Calculating for 100% efficiency, 3.3V @1A would require 9V @366mA (worst case battery voltage whilst cold cranking)
The 10Ω resistor will dissipate at least 1.3W.

 

Calculating for 100% efficiency, 3.3V @1A would require 9V @366mA (worst case battery voltage whilst cold cranking)
The 10Ω resistor will dissipate at least 1.3W.

I don't think how much the resistor dissipates during the short cold cranking period (where accessory power is normally off) is a problem.
But you have a good point, as a 10Ω series resistor will dissipate more than a watt, even at normal charging battery voltage.

A 5Ω resistor would thus be better, which will dissipate about a half watt with a nominal 14V charging battery voltage, so a 1W resistor would be sufficient.

 

I don't think how much the resistor dissipates during the short cold cranking period (where accessory power is normally off) is a problem.
But you have a good point, as a 10Ω series resistor will dissipate more than a watt, even at normal charging battery voltage.
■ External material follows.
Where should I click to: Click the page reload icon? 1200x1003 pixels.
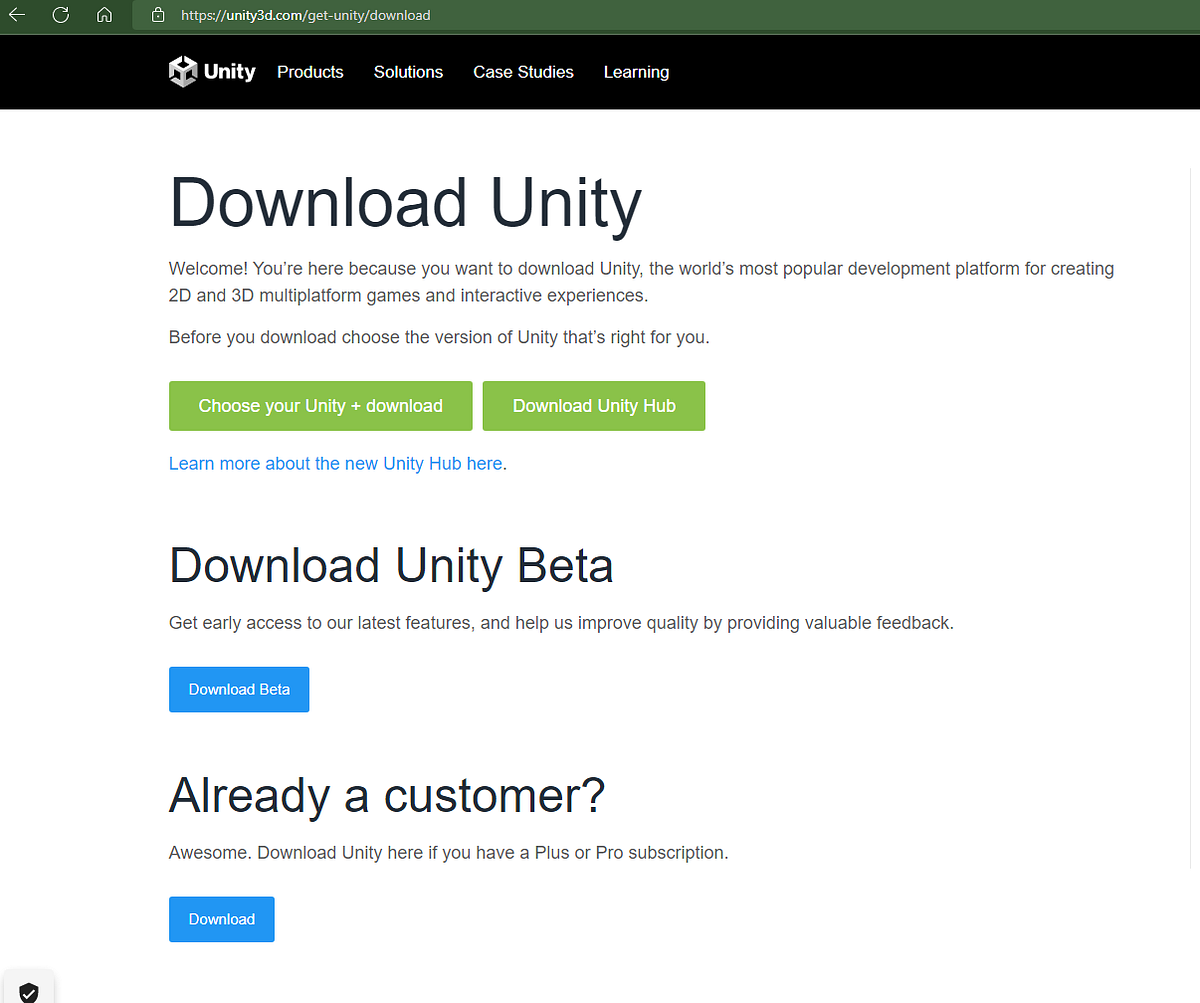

A 5Ω resistor would thus be better, which will dissipate about a half watt with a nominal 14V charging battery voltage, so a 1W resistor would be sufficient.

The choice of TVS voltage is interesting as well. The TPS54233 will stand 28V, so a 24V TVS will protect the device against load dump transients. However, if the transient exceeds 24V the TVS will dissipate almost twice as much power than a 15V TVS, but the transient will exceed 24V far less often than it will exceed 15V.

 

Good point my friends.
I will reposition those components.

I did not take into account load dump at all Thanks for reminder. Maybe add a TVS diode?

I need at ~1A current. Maybe more later. Engine off consumption is not a problem becouse car have battery disconnect switch and device is not needed when car is not running.

Careful. Every automaker has standards that your design must pass. As a minimum I would try to find out wha they are so you can make a determination about what you need to do.

2nd point: There is way more RF polution in and around a vehicle than there was 35 yeas ago when I was in your shoes. This problem is a two-way street: you cannot effect or disturb the radios and data links, and you must not be disturbed by them.

 

For automotive usage, you defiantly and absolutely want to add a TVS on the input and add a clamping diode on the output (to protect all 3.3V sensitive downstream components or devices). The TI buck referenced in your initial design is capable of delivering 2 Amps on the output which will handle your ~1A requirement.